The so-called Copenhagen Interpretation theory of quantum mechanics posits that the act of observing an event at the subatomic level influences its outcome. Increasingly we seem to have a Copenhagen Interpretation of the capital markets: the aggregate behavior of the tens of thousands of algorithms programmed to go this way or that when triggered by a signal wind up altering the signal – arguably making that signal less useful as a predictive metric going forward. Traders using traditional volatility signals would probably be well-served to revisit their algorithms once the dust from this flare-up has settled.
#4: It’s 1998 Again!
Not really, of course. But there are some interesting parallels. In the middle of 1998 we were well into a bull market, valuations were stretched (to say the least) and various unsettling things were going on in the world. All of which was enough to send the S&P 500 into a 19 percent reversal from its July high to early October. As usual, it was easy for commentators to conjure up world-is-ending talking points: Russia defaults! LTCM goes bust! Clinton impeachment! We were both there – the times were indeed unsettling. But investors who bailed out in a September panic missed out on another year and a half of a stampeding bull. Again – we do not mean to be facetious and suggest that history will repeat itself. Sooner or later the bear will likely emerge from its lair. But we think it more likely that the bear will reveal its hand with a few more corrections – with at least one giddy “melt-up” along the way – before we write the coda on this bull.

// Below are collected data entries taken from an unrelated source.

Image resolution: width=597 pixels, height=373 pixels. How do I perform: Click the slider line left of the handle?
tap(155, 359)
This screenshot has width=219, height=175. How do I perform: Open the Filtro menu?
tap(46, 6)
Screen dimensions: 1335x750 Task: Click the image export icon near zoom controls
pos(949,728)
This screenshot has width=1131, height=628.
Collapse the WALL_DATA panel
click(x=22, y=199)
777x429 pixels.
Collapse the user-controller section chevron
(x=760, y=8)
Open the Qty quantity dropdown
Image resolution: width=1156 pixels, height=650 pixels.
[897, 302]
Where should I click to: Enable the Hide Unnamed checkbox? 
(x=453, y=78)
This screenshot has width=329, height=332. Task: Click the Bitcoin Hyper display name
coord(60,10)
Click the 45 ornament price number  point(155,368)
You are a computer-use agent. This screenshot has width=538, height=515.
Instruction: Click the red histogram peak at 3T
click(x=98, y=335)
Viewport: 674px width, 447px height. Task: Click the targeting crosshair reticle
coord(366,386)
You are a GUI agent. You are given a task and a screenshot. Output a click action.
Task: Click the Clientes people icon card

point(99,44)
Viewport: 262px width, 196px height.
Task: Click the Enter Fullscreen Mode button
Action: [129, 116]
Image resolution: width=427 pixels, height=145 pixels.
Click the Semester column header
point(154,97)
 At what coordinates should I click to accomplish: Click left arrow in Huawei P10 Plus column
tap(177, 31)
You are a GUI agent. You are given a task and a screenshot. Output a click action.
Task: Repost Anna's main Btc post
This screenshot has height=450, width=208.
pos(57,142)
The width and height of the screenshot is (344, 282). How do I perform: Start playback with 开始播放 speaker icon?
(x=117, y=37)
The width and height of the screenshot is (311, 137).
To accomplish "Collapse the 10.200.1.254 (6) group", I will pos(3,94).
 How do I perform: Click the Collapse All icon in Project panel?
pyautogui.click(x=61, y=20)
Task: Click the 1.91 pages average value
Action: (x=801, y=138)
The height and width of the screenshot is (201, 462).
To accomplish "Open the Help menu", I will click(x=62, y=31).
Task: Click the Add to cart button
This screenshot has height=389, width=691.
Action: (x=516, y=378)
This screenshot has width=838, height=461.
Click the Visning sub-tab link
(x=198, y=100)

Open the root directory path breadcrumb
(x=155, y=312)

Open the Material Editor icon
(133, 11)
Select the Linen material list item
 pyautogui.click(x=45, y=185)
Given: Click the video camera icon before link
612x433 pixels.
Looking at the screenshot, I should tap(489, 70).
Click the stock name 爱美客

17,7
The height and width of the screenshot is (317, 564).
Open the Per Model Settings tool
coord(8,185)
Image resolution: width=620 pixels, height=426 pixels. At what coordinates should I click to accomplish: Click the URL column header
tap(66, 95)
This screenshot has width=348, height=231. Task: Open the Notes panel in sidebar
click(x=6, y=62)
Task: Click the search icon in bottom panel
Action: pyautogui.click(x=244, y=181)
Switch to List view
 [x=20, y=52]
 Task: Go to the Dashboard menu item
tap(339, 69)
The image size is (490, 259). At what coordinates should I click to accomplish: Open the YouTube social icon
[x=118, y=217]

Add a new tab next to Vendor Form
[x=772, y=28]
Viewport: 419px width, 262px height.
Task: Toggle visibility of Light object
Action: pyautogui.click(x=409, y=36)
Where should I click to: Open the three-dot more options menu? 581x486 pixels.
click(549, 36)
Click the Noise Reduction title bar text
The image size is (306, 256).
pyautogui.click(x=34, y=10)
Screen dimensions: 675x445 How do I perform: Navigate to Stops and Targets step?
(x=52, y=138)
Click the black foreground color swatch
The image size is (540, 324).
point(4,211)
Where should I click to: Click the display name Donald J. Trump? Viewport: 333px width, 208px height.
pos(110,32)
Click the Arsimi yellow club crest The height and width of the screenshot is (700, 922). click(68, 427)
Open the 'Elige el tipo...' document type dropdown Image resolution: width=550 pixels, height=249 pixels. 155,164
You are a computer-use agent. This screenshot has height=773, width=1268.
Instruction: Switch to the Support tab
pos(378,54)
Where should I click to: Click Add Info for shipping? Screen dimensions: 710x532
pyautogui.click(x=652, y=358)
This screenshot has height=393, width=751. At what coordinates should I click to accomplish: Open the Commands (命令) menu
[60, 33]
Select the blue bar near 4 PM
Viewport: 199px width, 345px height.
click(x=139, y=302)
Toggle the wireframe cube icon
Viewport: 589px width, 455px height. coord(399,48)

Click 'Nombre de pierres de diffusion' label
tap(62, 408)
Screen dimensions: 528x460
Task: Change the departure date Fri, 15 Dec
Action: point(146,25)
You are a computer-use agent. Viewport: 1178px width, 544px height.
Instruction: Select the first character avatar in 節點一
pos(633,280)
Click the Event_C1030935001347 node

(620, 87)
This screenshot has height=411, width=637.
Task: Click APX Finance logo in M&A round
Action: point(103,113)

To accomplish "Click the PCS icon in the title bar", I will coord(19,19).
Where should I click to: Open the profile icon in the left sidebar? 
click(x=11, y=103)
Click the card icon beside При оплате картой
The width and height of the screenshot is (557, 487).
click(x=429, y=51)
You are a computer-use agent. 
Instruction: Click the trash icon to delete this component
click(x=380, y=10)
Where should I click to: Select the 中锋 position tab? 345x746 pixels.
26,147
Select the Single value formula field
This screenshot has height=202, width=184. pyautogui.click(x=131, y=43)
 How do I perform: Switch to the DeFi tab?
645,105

#5: The Song Remains the Same
Every so often we go back to the Annual Outlook we published back in January to see where our views have changed and where they haven’t changed. It is noteworthy as to how much of this year’s story remains the same. Continued modest but steady growth in the US? Check – amid this week’s mayhem we had strong readings on consumer confidence, durable goods and the 2Q GDP revision. Europe managing to stay a few feet away from the deflation abyss? Check. Emerging markets struggling to regain their long-lost tag of “growth engine” while China struggles to maintain momentum? These are the fundamentals as we see them. They are in our opinion not inconsistent with the type of correction we saw this week, but also not the likely ingredients for a global recession that would drag down global asset markets for a long spell.
We expect to see more volatility ahead, with an eventful September just around the corner and the tricks and treats of October lurking beyond. For the time being, though, we think these are conditions to play through, and not panic over.